Talk:OLPC Human Interface Guidelines/The Sugar Interface/Colors

From OLPC
< Talk:OLPC Human Interface Guidelines‎ | The Sugar Interface
Revision as of 18:16, 15 January 2007 by Lenkawell (talk | contribs)
(diff) ← Older revision | Latest revision (diff) | Newer revision → (diff)
Jump to: navigation, search

I don't understand this idea. It seems contradictory to say that you cannot use color like other UIs because the screen may be used in monochrome mode, but you are instead using color to identify a particular child. If color is significant, then how will it be useful in monochrome mode? In other words, how will a child identify another child's icons, text, etc. if the display is in monochrome mode?

Wouldn't it be better to use color for decoration and not for significance? That way, whether the display is in backlit color or reflective monochrome, there is no information loss.

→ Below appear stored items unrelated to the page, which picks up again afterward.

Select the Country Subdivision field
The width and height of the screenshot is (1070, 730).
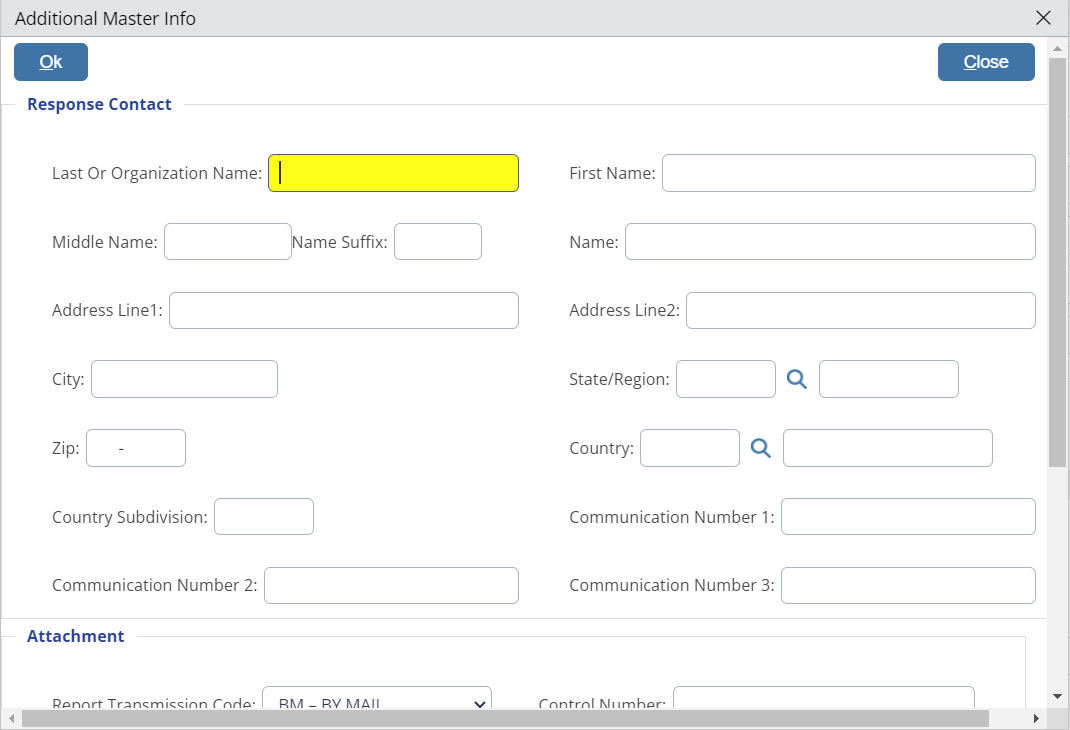point(264,517)
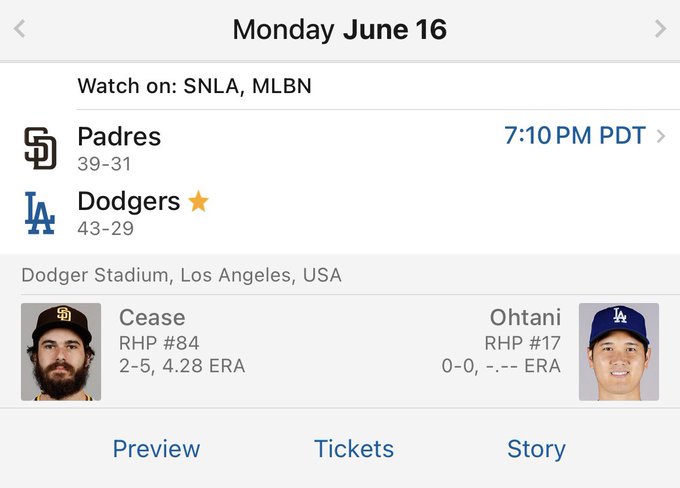The height and width of the screenshot is (488, 680).
Task: Toggle the favorite star beside Dodgers
Action: point(198,202)
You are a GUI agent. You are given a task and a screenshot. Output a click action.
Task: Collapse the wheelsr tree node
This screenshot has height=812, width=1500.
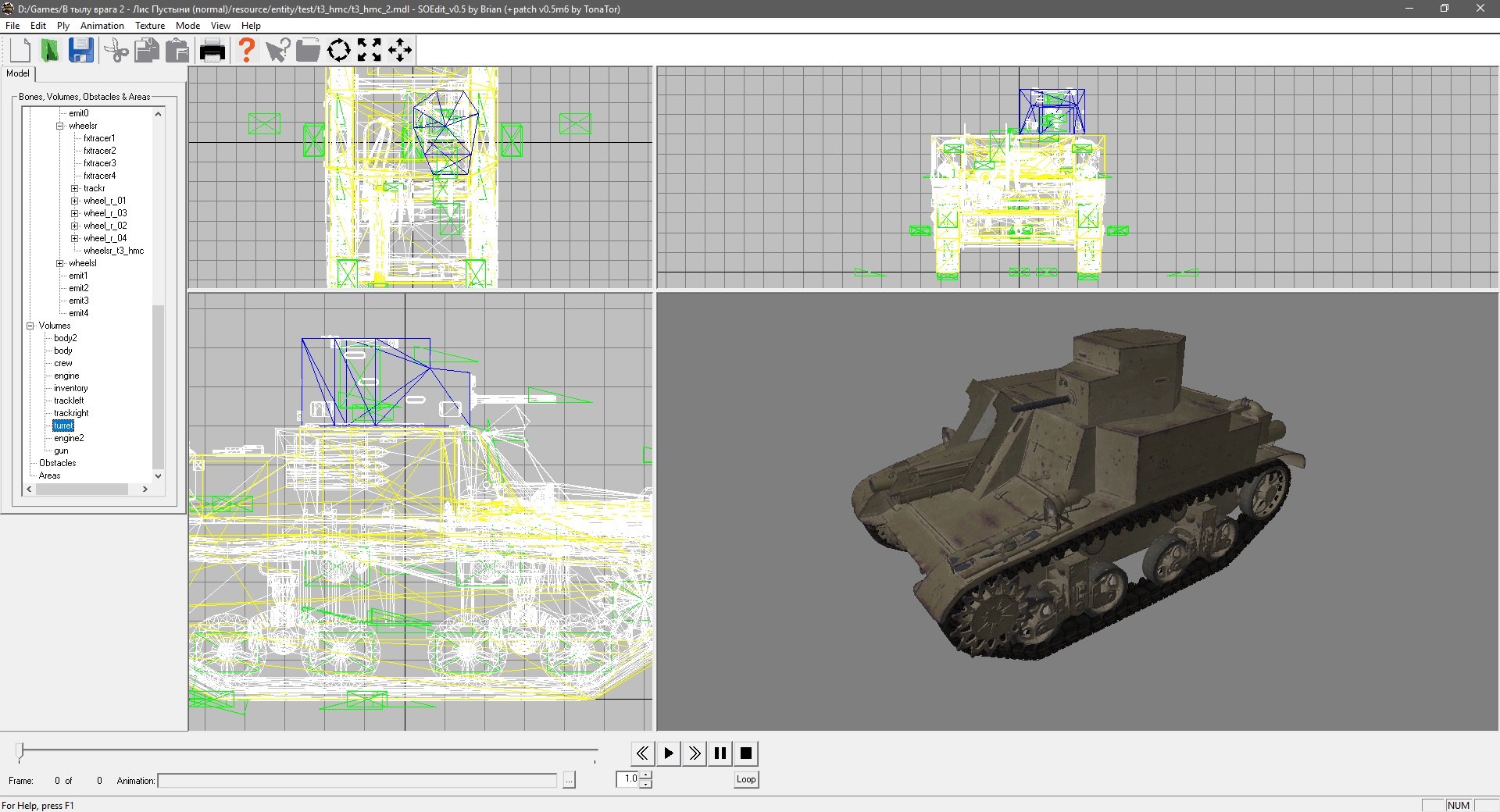(60, 126)
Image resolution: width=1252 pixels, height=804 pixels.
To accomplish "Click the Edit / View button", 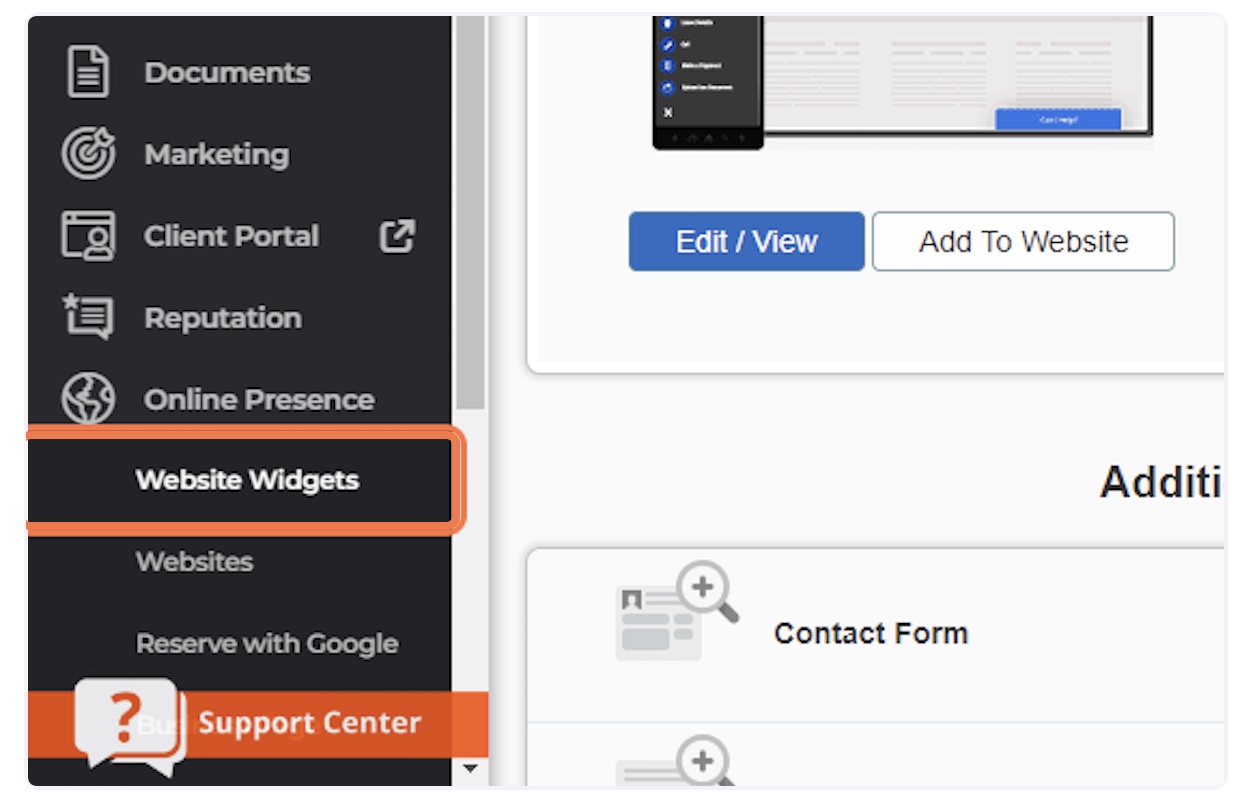I will coord(746,241).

I should also mention that we've found that children (esp. preteens and teens) are constantly experimenting with their identities and changing their surroundings whenever possible. This means to me that kids will want to change their colors regularly, again reducing the value of color as an identifier. Since the XO has a built-in camera, why not use a combination of the child's name and photo to identify their work. Admittedly a tiny thumbnail can be hard to recognize, but I think that AIM, XMPP, Google Talk, etc. have shown the value of even a tiny image (which can also be zoomed when the mouse cursor hovers over it).